### WORK REQUEST
The answer must be an exact copy of the lines from the one with "Where should I click to: Click" to the last line of the entries below, both included, and must contain no pictures.

※

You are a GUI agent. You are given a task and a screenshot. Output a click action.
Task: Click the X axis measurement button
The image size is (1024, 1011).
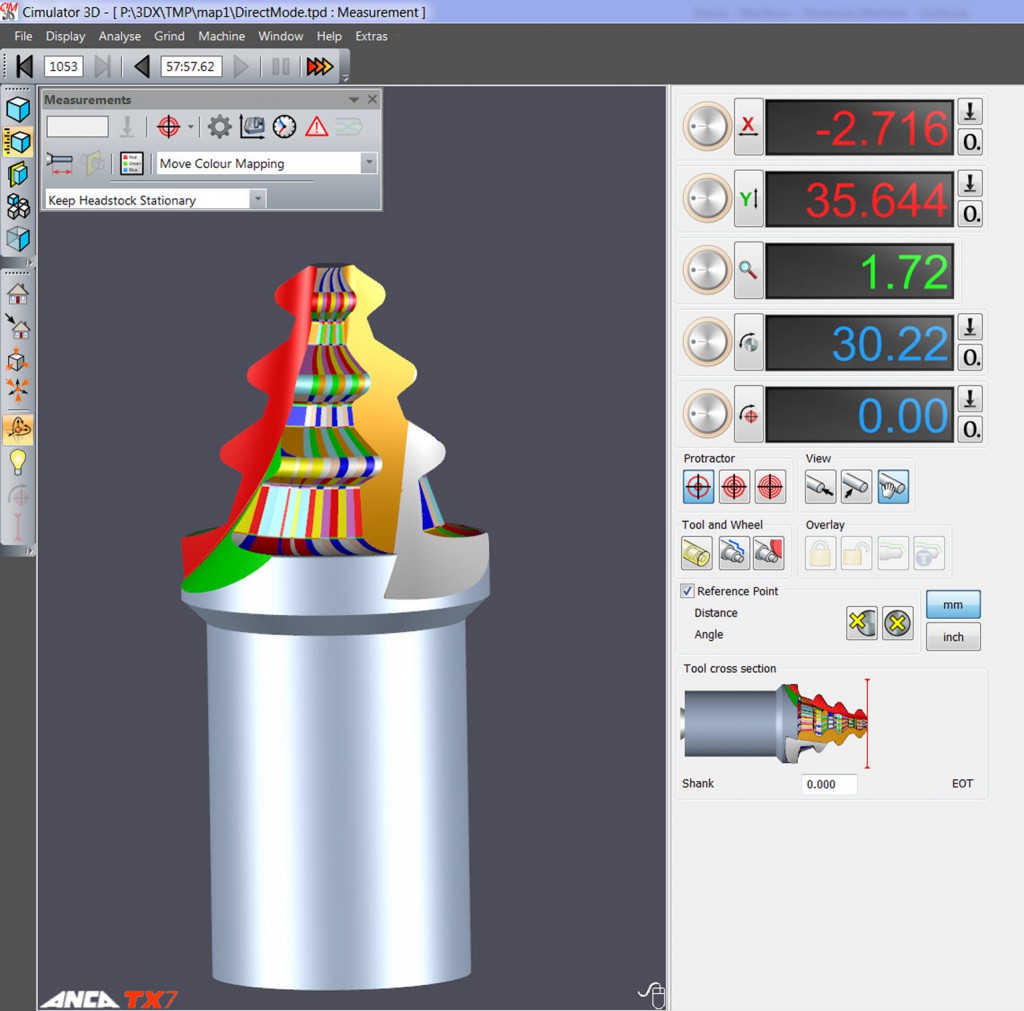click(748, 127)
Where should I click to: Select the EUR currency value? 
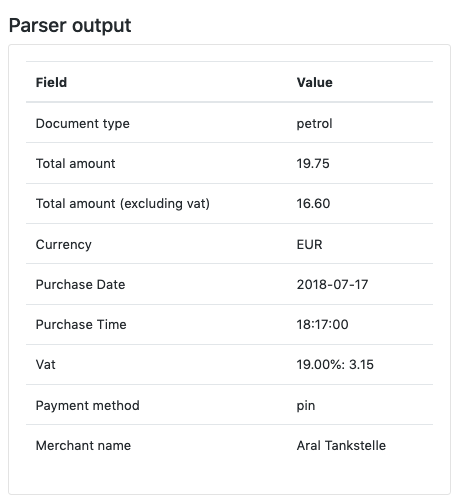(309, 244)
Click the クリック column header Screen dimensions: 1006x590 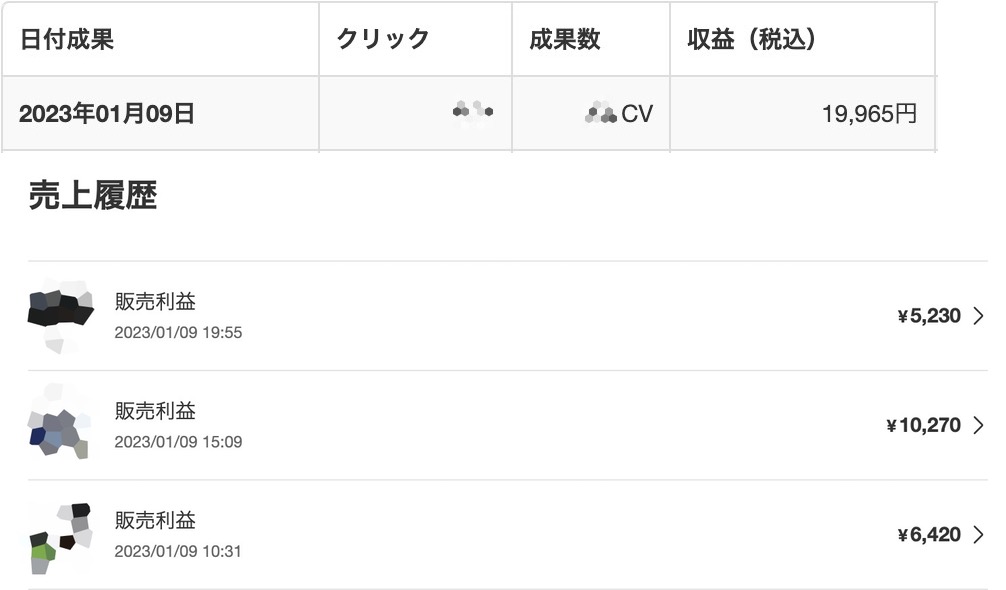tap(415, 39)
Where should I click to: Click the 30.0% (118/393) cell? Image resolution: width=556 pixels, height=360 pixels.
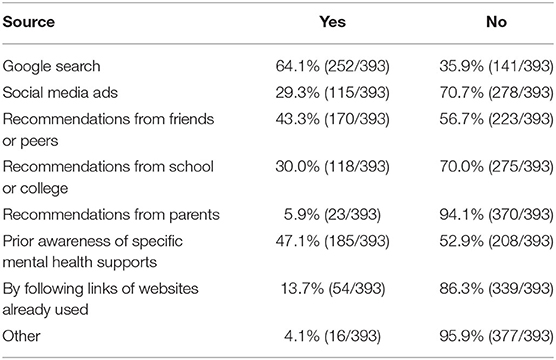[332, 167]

※

### ANSWER BELOW
Where should I click to: Click the 30.0% (118/393) cell? Image resolution: width=556 pixels, height=360 pixels.
[332, 167]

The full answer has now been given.